These were not the only possible bases upon which a court of chancery might award custody to the mother instead of the father. As Lord Eldon acknowledged in De Manneville, the chancery court had the power to award custody to the mother, whether or not grounds for a divorce existed, if doing so would protect a child from harm.9 Even after De Manneville, chancery courts recognized that harm to a child could be either moral or physical. If a married woman wished to separate from her husband and take the children with her, but she could not prove that he had committed adultery or that he had been physically cruel to her, she might nevertheless prevail by demonstrating that he had engaged in behavior, or adhered to beliefs, that could be a bad influence on a child’s moral development.

 

Paternal misconduct, bad moral character or poverty as grounds for an award of custody to the mother

 

In 1827, the chancery court had occasion to decide whether marital fault (adultery), standing alone, sufficed as grounds for an award of custody to the mother in a case in which neither party sought a divorce. Reasoning that marital misconduct makes a parent morally unfit to parent, the court ruled that adultery could indeed furnish grounds for removing a child from his father if the child was aware of the affair.10 If the father brought his paramour along with him on trips with his children, for example, he would be deemed unfit to parent. In so doing, he thereby forfeited all claim of entitlement to the custody of his children.11

Early English law, both before and after De Manneville, also recognized certain other kinds of conduct or circumstances, in addition to adultery, that rendered a father unfit to parent, and that would work a forfeiture of his custody rights. A father who was guilty of child abuse (“ill-treatment and cruelty”) thereby forfeited his right to custody of them.12 A father who permitted a daughter to engage in prostitution forfeited his right to custody of the daughter.13 Abandonment vitiated a father’s right to custody, as did neglect of a child’s financial, physical or educational needs.14

Courts treated a father’s insolvency as the legal equivalent of abandonment, even if his poor financial condition was due to circumstances beyond his control.15 Thus, a father’s financial inability to support his children was grounds for denying him custody.

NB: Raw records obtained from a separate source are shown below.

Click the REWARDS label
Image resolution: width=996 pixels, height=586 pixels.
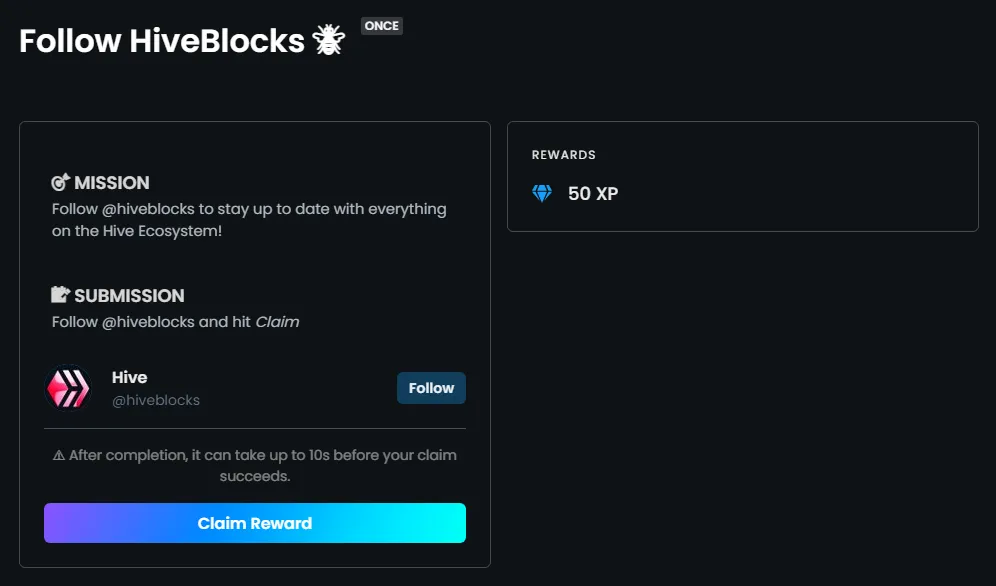(563, 155)
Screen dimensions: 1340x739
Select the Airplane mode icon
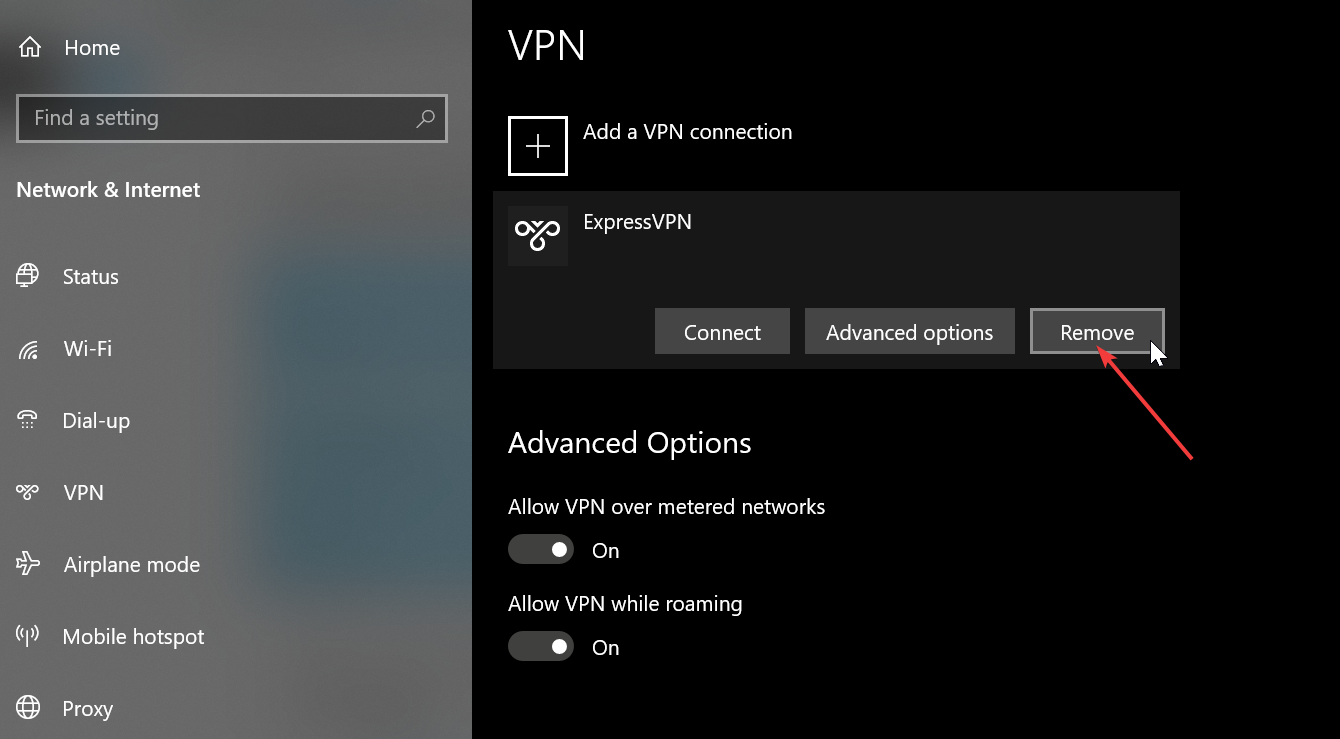27,564
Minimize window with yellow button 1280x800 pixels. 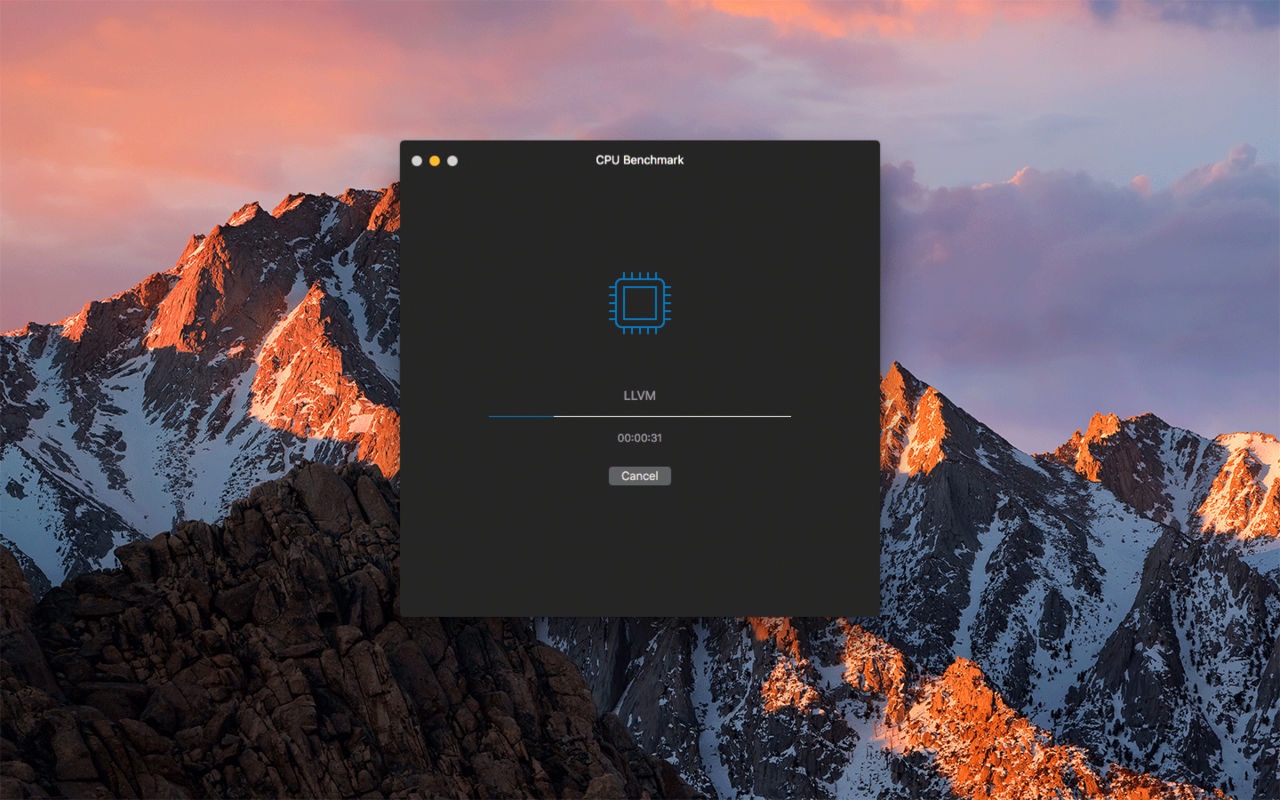(435, 160)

Atheism, blasphemy, or a lack of religious convictions would also work a forfeiture of a father’s custodial rights, as the famous atheist poet Percy Bysshe Shelley learned in 1817.16

 

Equitable estoppel

 

A father also could lose custody rights by equitable estoppel. This could occur where a father had allowed another person to raise his child, particularly if he accepted benefits from the person, or if the child stood to receive an inheritance from the person.17

 

Ecclesiastical courts

 

The ecclesiastical courts were tribunals of the Church of England that had jurisdiction over all proceedings related to marriage. Although these courts did not have jurisdiction over custody, they did have jurisdiction to order spousal support (alimony.) They used that power to coerce fathers into ceding custody to mothers, penalizing them with higher alimony obligations if they failed to do so:

 

[B]y the 1820’s they were openly using this authority to manipulate child custody on behalf of the mother. The court defended this delicate financial blackmail on the increasingly familiar grounds that: ‘the welfare of the child would probably best be served under her maternal care.’18

 

Chancery

 

Chancery courts, which did have jurisdiction over custody, were very receptive to maternal custody. Though chancery judges like Lord Eldon sometimes felt constrained by the English common law rule that married fathers have the right to custody of their children, this did not prevent them from making statements like, “I know of no act more harsh or cruel than depriving the mother of proper intercourse with her child.”19

In 1827, Lord Eldon awarded the custody of a daughter and two sons to their mother and not their father, on the grounds that the father was engaged in ongoing “scandalous” adultery and was therefore unfit to parent.20 This ruling was consistent with his statement in De Manneville that chancery courts may award custody to a mother notwithstanding the father’s legal rights, where doing so will protect a child from harm. Four years later, in Mytton v. Mytton21 the Chancery court declared that the children in that case were to remain with their mother, apparently because it deemed maternal custody to be in their best interests. By 1848, the chancery courts had firmly re-established as a principle of English equity jurisprudence that courts were not to award custody of children on the basis of the father’s legal rights, nor solely on the basis of marital fault or the sex of the parents. Rather, courts were to structure custody and access in a way that best advanced the interests of children.22 Beliefs about the impact of marital fault and parental sex on child development continued to be operative, but they were employed only as a method of determining what was in a child’s best interests. The best interest of the child was the overarching consideration in custody cases.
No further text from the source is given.